And that’s frustrating! Because it shouldn’t be this way. And to be clear, I went and checked out some other reviews to see if their out-of-box measurements were close to mine. And on the grayscale at least, the measurements I got are in lockstep with other publications. No, I think that’s how this TV is. And I don’t understand why. I’m thinking back to some of TCL’s 5-series TVs and they had better grayscale and color accuracy measurements than this TV. It’s just so close to being a videophile’s budget darling. But — not as it is.
All of that information was primarily for enthusiasts. I don’t think the average viewer is going be bothered too much by the inaccurate grayscale and scattershot color accuracy. Although some of you might notice the white doesn’t look pure white, there’s a magenta hue happening that some average viewers might catch.
I also happened to get a TCL Q7 with good screen uniformity — just the tiniest bit of vignetting in the upper-left and right corners. Anti-glare is just OK, but the TV gets bright enough that I don’t think most folks will be too bothered with reflections.
But there are a couple of things I think average consumers might catch. For one, this TV doesn’t do a spectacular job at upscaling low-resolution content. It isn’t terrible, but it’s not doing as good a cleanup job to cable TV and low-res streaming TV content as some slightly more expensive TVs. Secondly, 24 frames per second (fps) content shows a fair amount of stutter. If you don’t ever watch 24 fps movies or like to use motion smoothing, then that’s nothing to worry about. But if you watch a lot of movies in their native frame rate of 24 fps, you’ll see some stutter. There are no judder issues — the TV offers judder-free performance. But stutter, where it holds on to one of those 24 frames just a bit longer than it should — you’ll see that.
Again, if you’re not super sensitive about that sort of thing, then I think you’ll love the Q7. But if you are, you might want to pass on this one.
So, for all you non-videophiles or non-video enthusiasts: The Q7 delivers a lot of wow factor. In fact, if you get it and start watching it, you might well say: “Man, that Caleb guy sure was going on about nothing. This TV looks great! I wouldn’t at all be surprised.”

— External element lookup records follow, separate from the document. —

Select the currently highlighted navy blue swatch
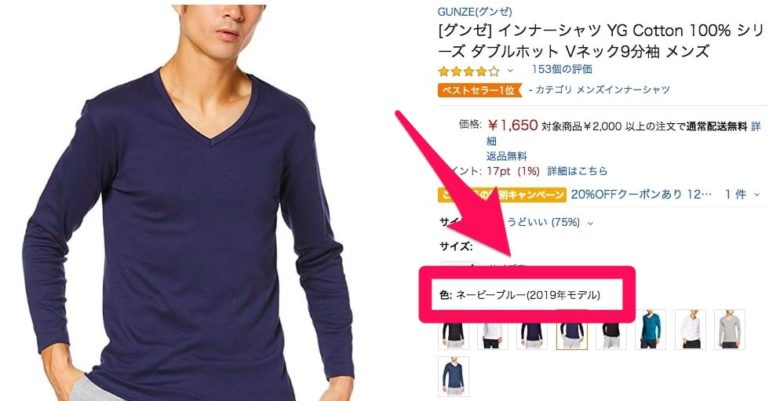 click(572, 334)
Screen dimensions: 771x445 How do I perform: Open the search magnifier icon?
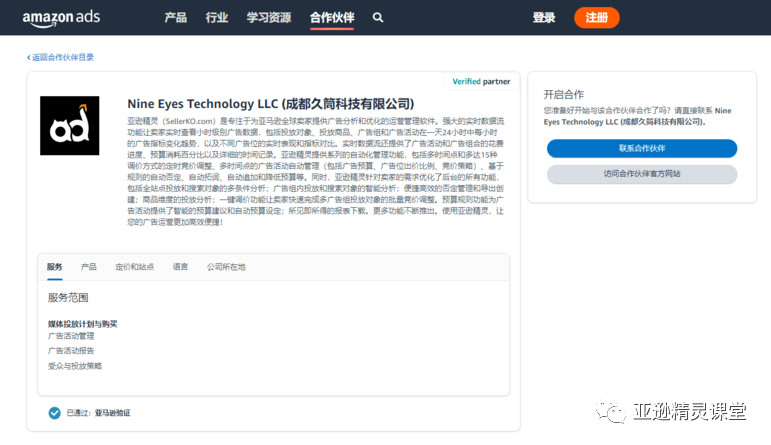[378, 18]
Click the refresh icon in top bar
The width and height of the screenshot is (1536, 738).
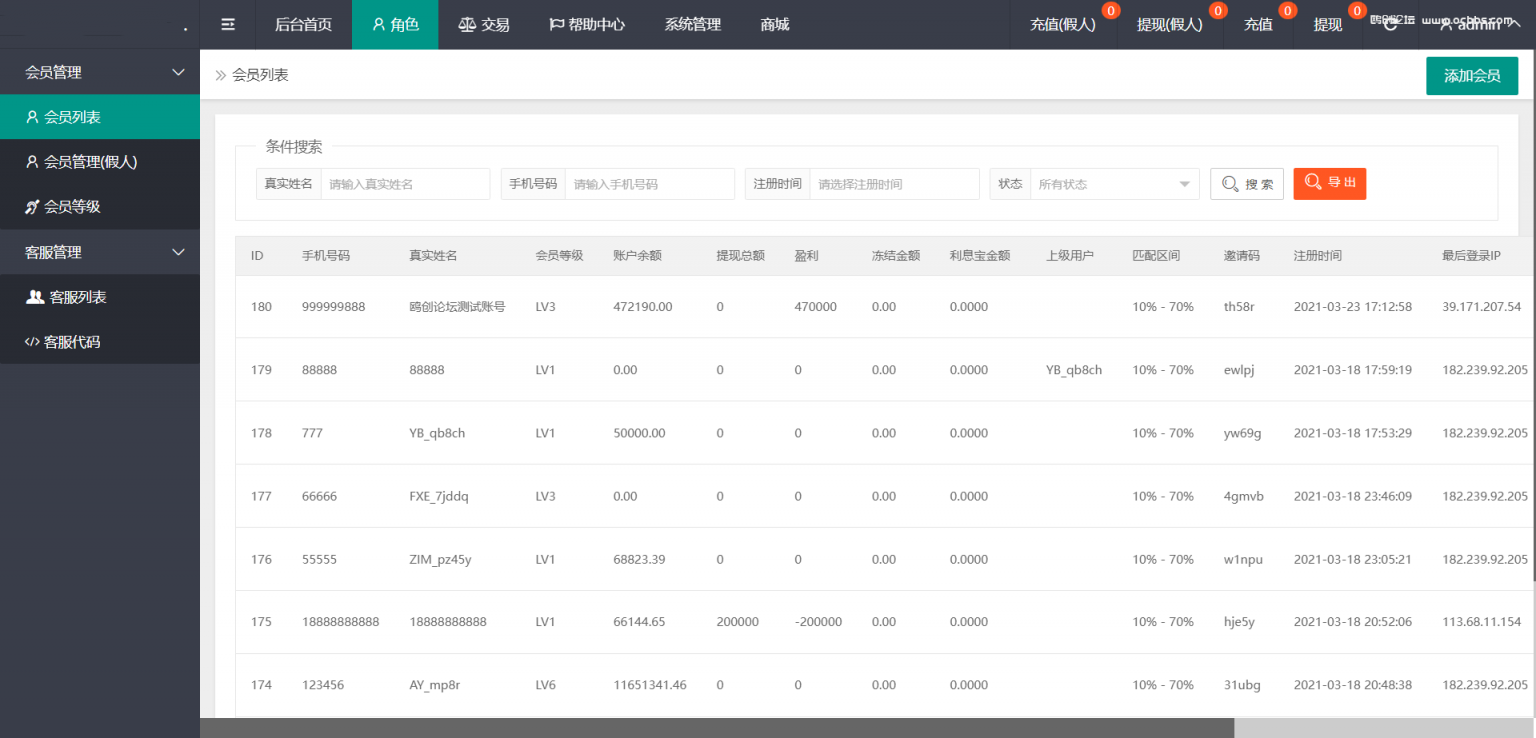pos(1390,25)
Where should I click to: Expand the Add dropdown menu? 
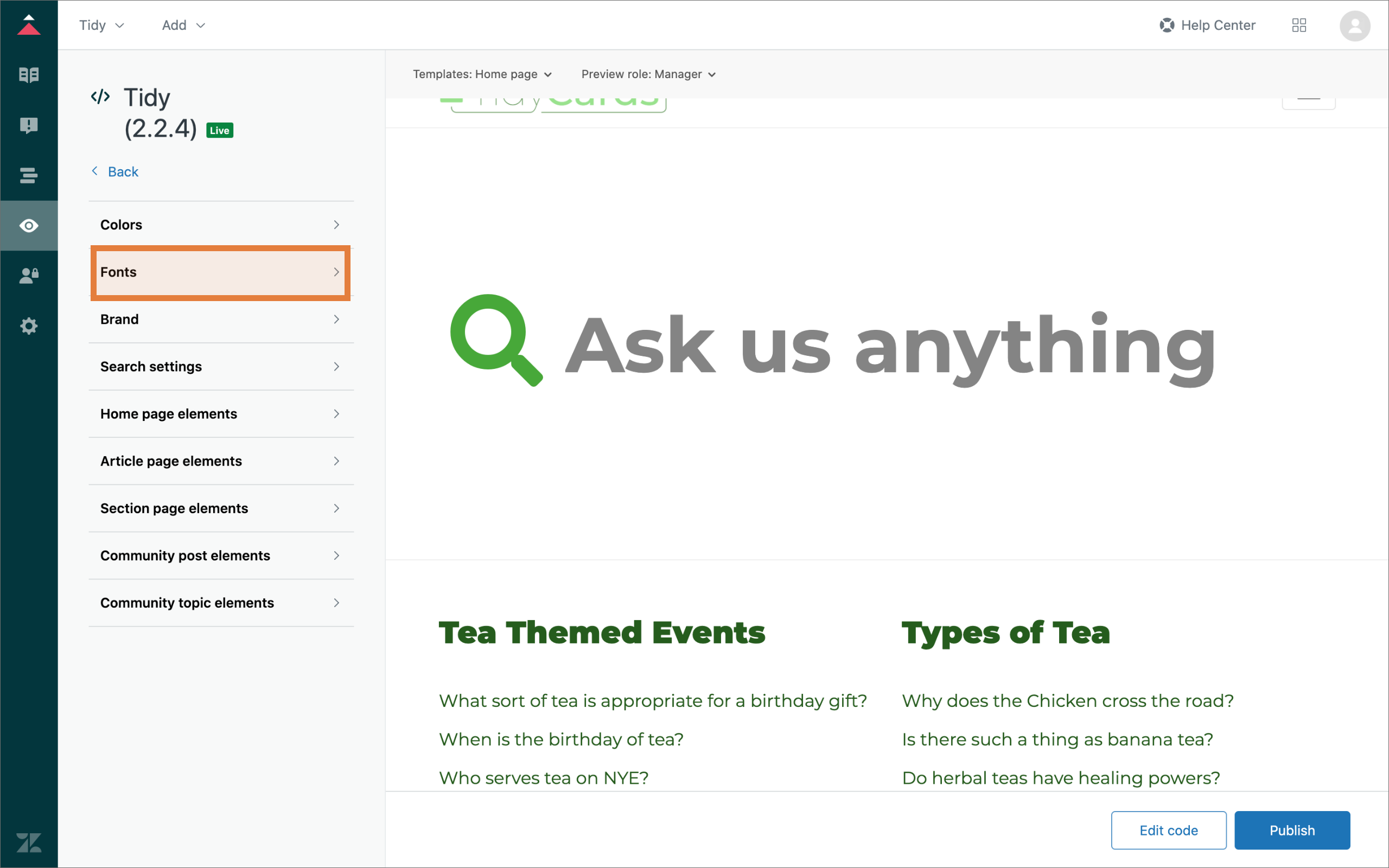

The hardest thing about doing TV reviews is that I know I have a fairly significant crowd of enthusiasts tuning in. And for those readers, you just need to know accuracy is not this TV’s bag. Oh, and also, the backlight is a little sluggish — that might bother you, too.
So it’s a mixed bag, depending on who you are. I’ve made this evaluation as fair as possible. I think most folks will love this TV. But for those of you with a keen eye? Stick to the TCL QM8. It’s worth saving up for a little longer.